请仅将从含有“The height and width of the screenshot is (469, 469).”的一行起至含有“coord(156,70)”的一行止（首尾两行均包括在内）的各行重新写出，请求部分一并保留，并将答案中的每个坐标数值乘以2，结果四舍五入取整（恰为0.5时向上进位）。输出中请勿包含图片。

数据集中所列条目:

_ _ _

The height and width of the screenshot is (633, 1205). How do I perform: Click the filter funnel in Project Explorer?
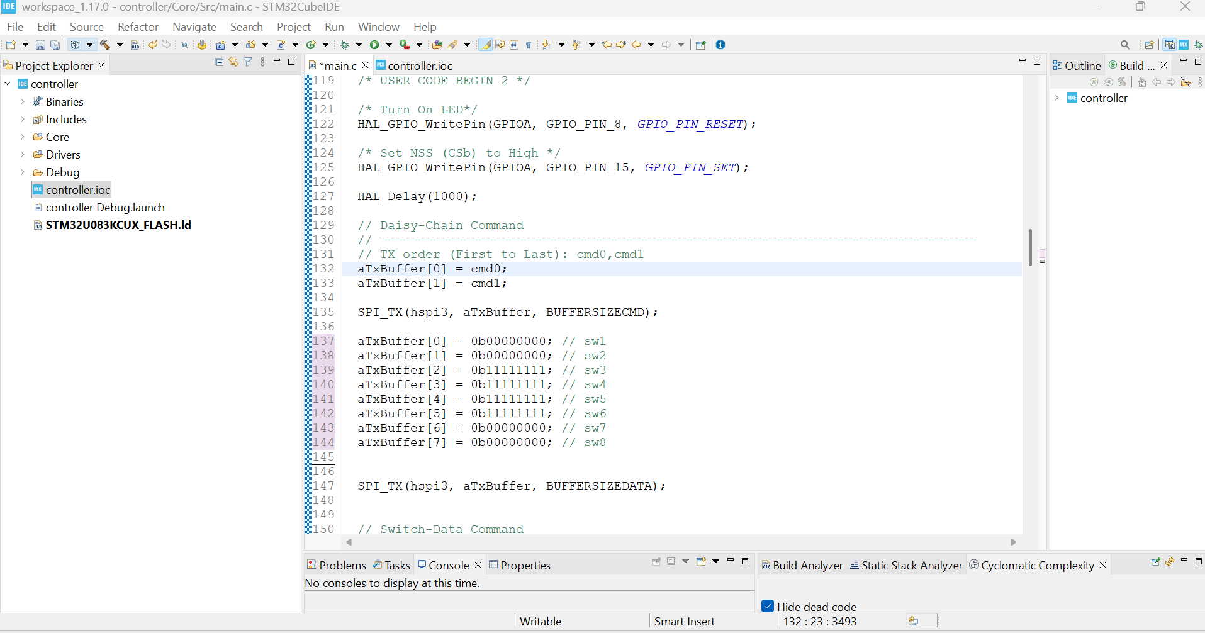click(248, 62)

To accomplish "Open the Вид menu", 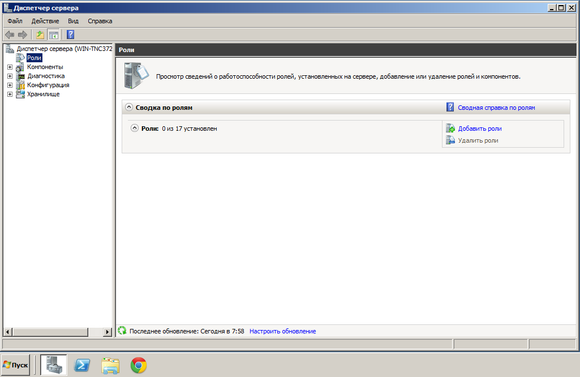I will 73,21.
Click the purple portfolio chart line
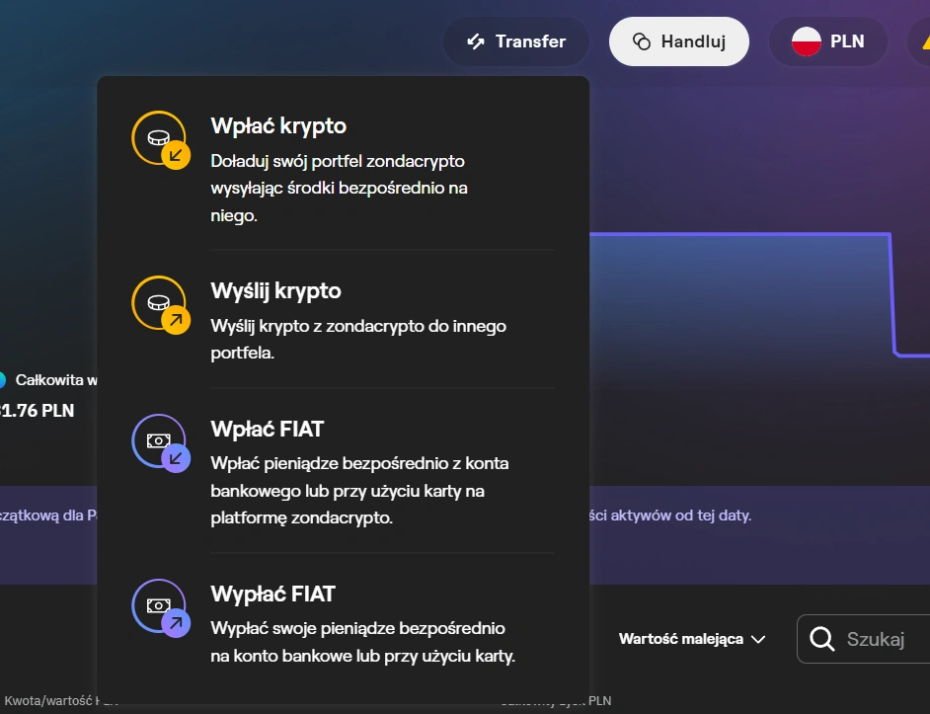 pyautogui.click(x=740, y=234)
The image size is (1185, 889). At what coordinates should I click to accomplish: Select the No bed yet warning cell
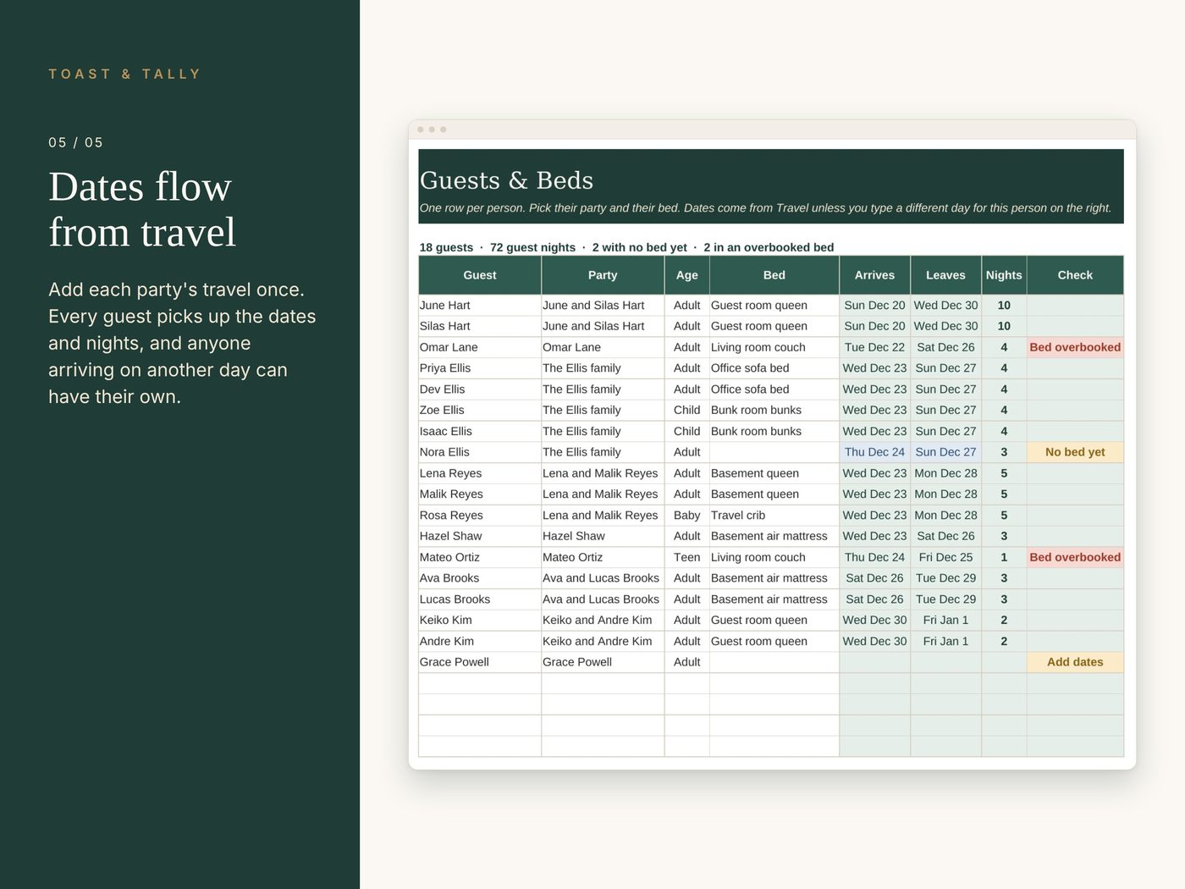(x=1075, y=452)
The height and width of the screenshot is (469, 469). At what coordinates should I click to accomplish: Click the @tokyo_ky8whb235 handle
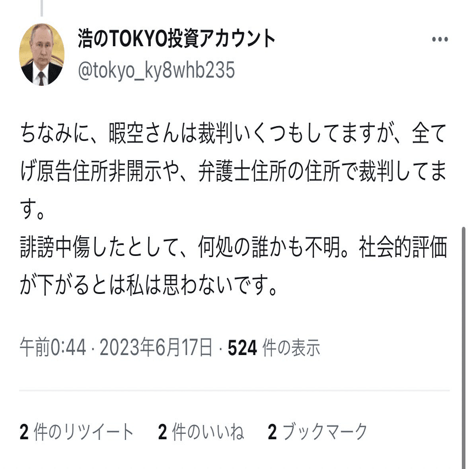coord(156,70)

_ _ _

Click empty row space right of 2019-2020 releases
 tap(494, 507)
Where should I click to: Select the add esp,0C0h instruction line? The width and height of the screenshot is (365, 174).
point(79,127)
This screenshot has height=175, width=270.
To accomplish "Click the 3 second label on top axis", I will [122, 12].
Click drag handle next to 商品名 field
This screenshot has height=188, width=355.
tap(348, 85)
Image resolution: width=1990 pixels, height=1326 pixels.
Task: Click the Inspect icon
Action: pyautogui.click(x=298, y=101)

_ _ _

▶ [输出如下]:
The height and width of the screenshot is (469, 469). At what coordinates should I click to accomplish: Click the @tokyo_ky8whb235 handle
coord(312,140)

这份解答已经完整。